Matrimonium interruptus

Matrimonio antes de la interrupión. (Getty)

Estamos en un tiempo de invención de la realidad, donde el ingenio se utiliza en los bulos políticos o en la creación de lenguajes nuevos. Estamos ya dentro del metaverso, pero no nos damos cuenta. Utilizamos, o nos hacen utilizar, una especie de neolengua regida por principios similares a la de Orwell en 1984, eliminando palabras o significados no deseados de una palabra. Se trata de que determinados conceptos, a costa de no utilizarlos, desaparezcan de la mente de los hablantes. El Ministerio de la Verdad pretendía, por ejemplo, que el concepto de libertad política o intelectual dejara de existir, con lo que ya no sería una aspiración de los ciudadanos. Ahora que me doy cuenta, algo parecido están intentando hacer algunos políticos en España, no ocultando la palabra libertad, sino prostituyéndola. Pero voy a dejar ese asunto tan serio para otra ocasión, hoy me apetece frivolizar.

Mientras Rosalía canta “te quiero ride”, un maravilloso eufemismo de “follar” con el matiz salvaje, y quizá algo ancestral, de “montar”, unos conspicuos letrados se han inventado otra metáfora, la “interrupción de la relación matrimonial”. Mientras los no conocedores del inglés —en este país por desgracia, muchos— se preguntan por el significado de la declaración de la cantante, a casi todos se nos ha venido a la mente la similitud entre la interrupción matrimonial y una práctica anticonceptiva no por inútil menos practicada, el coitus interruptus, un latinajo que tiene numerosos vástagos, algo bastante habitual entre las palabras, aunque no suelen ser de carne y hueso.
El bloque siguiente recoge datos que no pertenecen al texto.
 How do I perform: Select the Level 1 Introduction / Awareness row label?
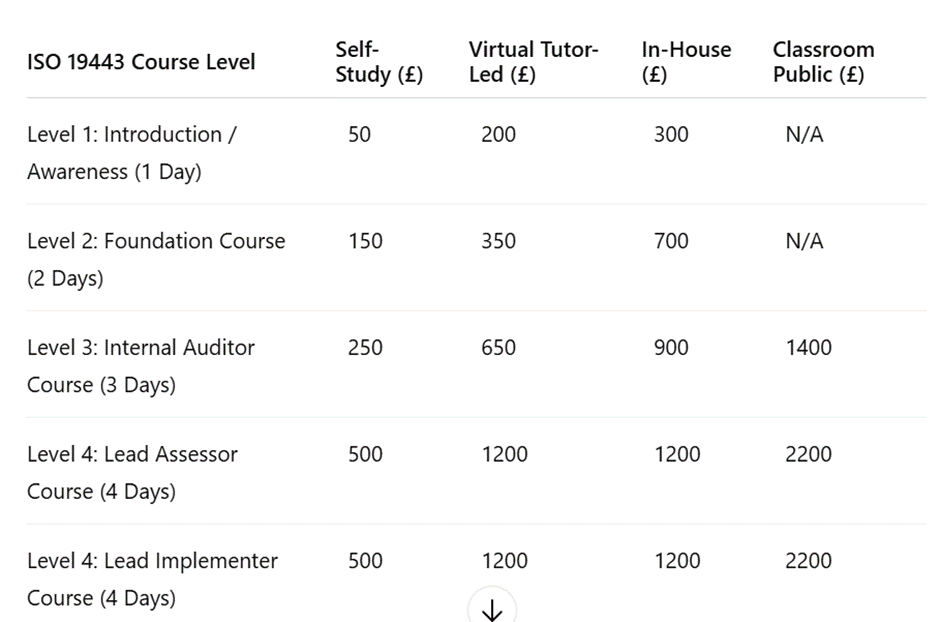tap(132, 153)
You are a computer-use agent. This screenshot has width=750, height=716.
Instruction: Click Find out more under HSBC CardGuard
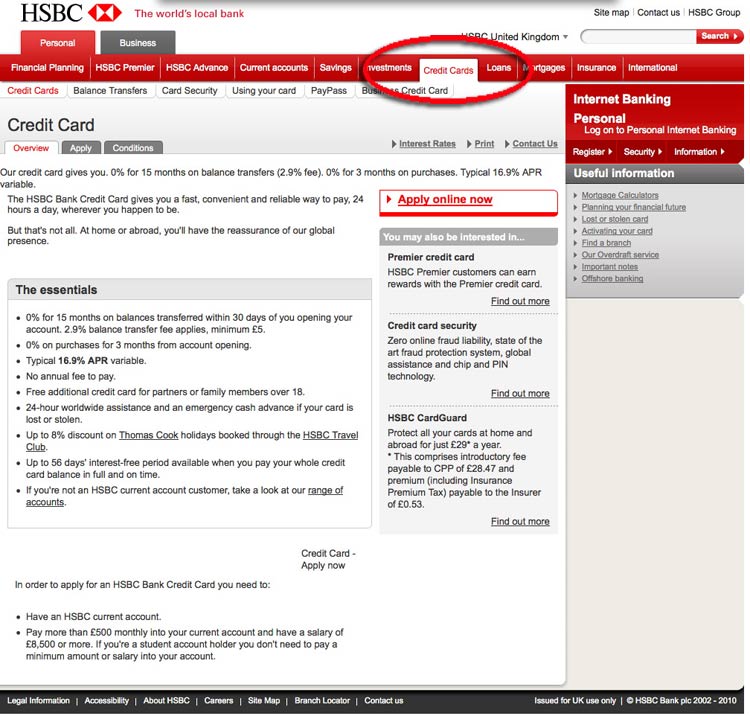520,521
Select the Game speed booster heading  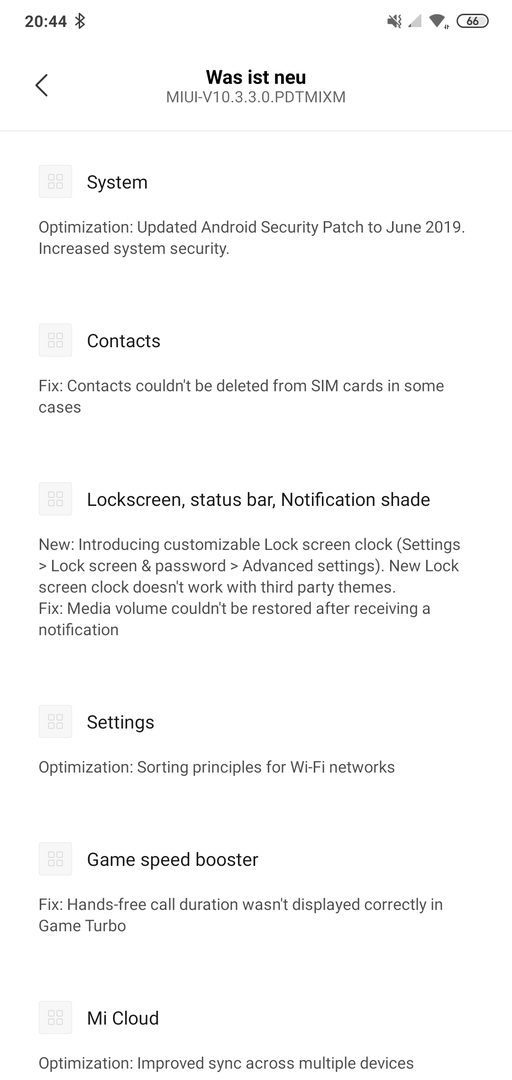coord(172,860)
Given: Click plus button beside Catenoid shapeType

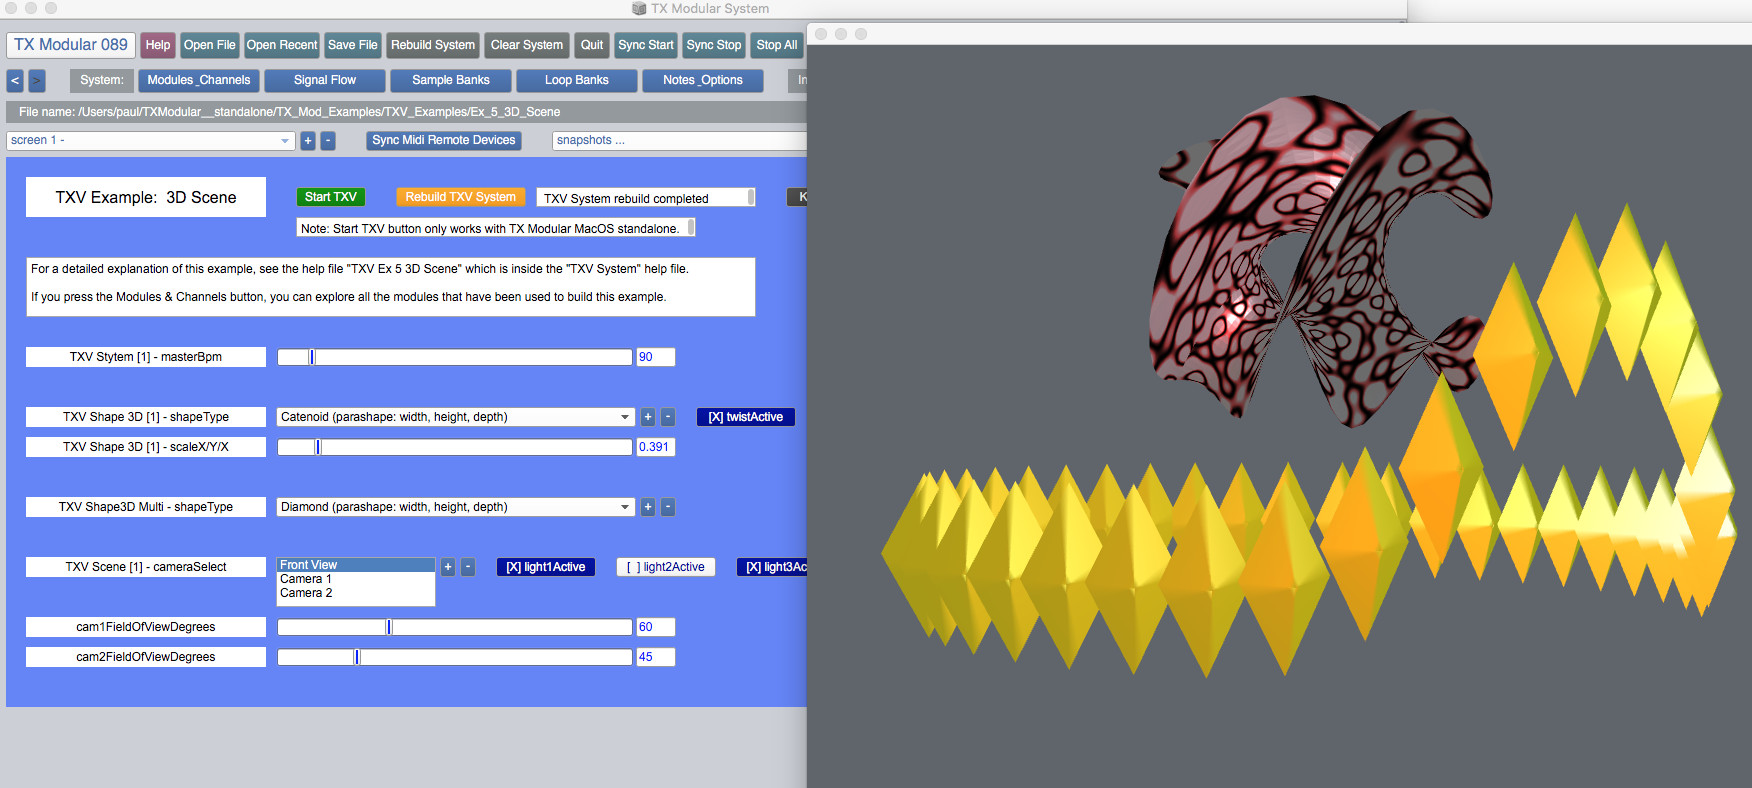Looking at the screenshot, I should tap(648, 417).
Así que estamos ante el matrimonium interruptus, porque parece ser que hay personas de tal categoría que no pueden divorciarse como todo el mundo. Ellos, sus abogados o los rancios cortesanos pelotas han decidido lanzar una terminología nueva, a lo cantantes de flamenco/trap como Rosalía. Quizá piensen que no hemos llegado todavía a 1981, el año en que se legalizó el divorcio en España, y que, como sucedió en aquel entonces a los primeros divorciados, quienes disuelven su matrimonio son unos apestados, excomulgados por la Iglesia y a cuyos hijos se señala en los colegios. Se me ocurre que quizá esos inventores del matrimonium interruptus quieran, junto a los mismos partidos políticos que se me vinieron a la mente al principio de este artículo, devolvernos a las cavernas del nacionalcatolicismo; pero no voy a seguir por ahí porque ya he dicho que hoy quiero frivolizar.
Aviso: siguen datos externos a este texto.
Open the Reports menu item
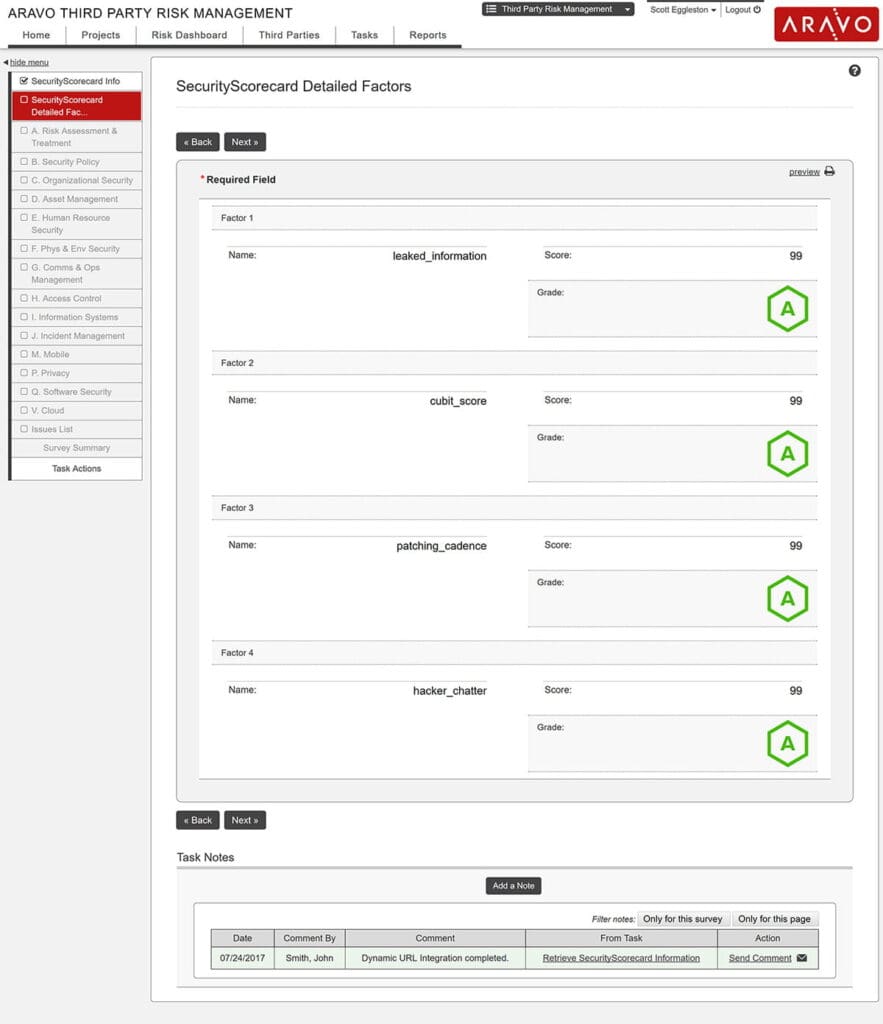The width and height of the screenshot is (883, 1024). click(427, 34)
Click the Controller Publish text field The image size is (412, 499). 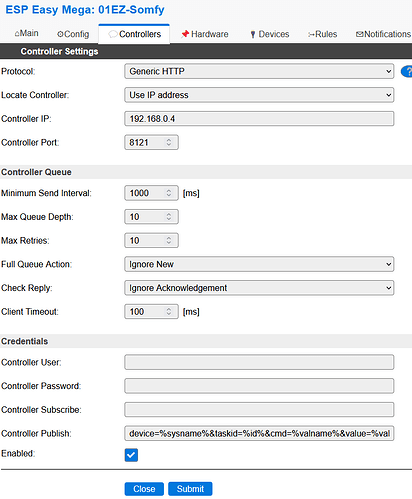click(259, 433)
La realidad al margen de la neolengua es que esa pareja que ha decidido interrumpirse está casi cumpliendo una tradición social del siglo XXI español. Resulta que abandonan el coitus a los 25 años de matrimonio. El Instituto Nacional de Estadística dice que de la media de 100.000 divorcios que se producen cada año, la mayoría son entre cónyuges que llevan más de 20 años casados. Resulta también que esos ilustres contrayentes tienen respectivamente 56 y 54 años, la segunda franja de edad (50 a 59) donde son más numerosos los divorcios. Además, como más de 60.000 parejas al año, se interrumpen de mutuo acuerdo y lo hacen con un hijo menor, en este caso una hija, lo mismo que otras 40.000. Tienen otros hijos mayores de edad, como una parte sustancial del resto de los divorciados. Habrá que concluir que lo raro no es que se separen, sino que no lo hayan hecho un poco antes, al borde de los 50 años para pertenecer a la franja mayoritaria, la de 40 a 49.

La tradición del divorcio es tal entre nosotros que a una de mis múltiples amigas le preguntó su hijo de siete años: “¿Mamá, cuándo os divorciáis papá y tú?”. No temía la circunstancia, sino que pensaba que todos los matrimonios tienen caducidad y quería saber con anticipación la fecha de la de sus padres. El niño había llegado a este convencimiento porque en su clase eran mayoría quienes periódicamente llevaban una mochila con ropa para ir de la casa de un progenitor a la del otro, incluso tenía amigos que celebraban dos veces el cumpleaños, algo que seguramente envidiaba.

Concluyo. Las metáforas son para la literatura, no para las relaciones humanas. La lengua es para entendernos, no para disfrazar la realidad. Defendámonos de la neolengua porque pretende manipular nuestra sociedad y devolverla a una escala de valores irreal y castrante.

Al final no he frivolizado tanto… Lo siento.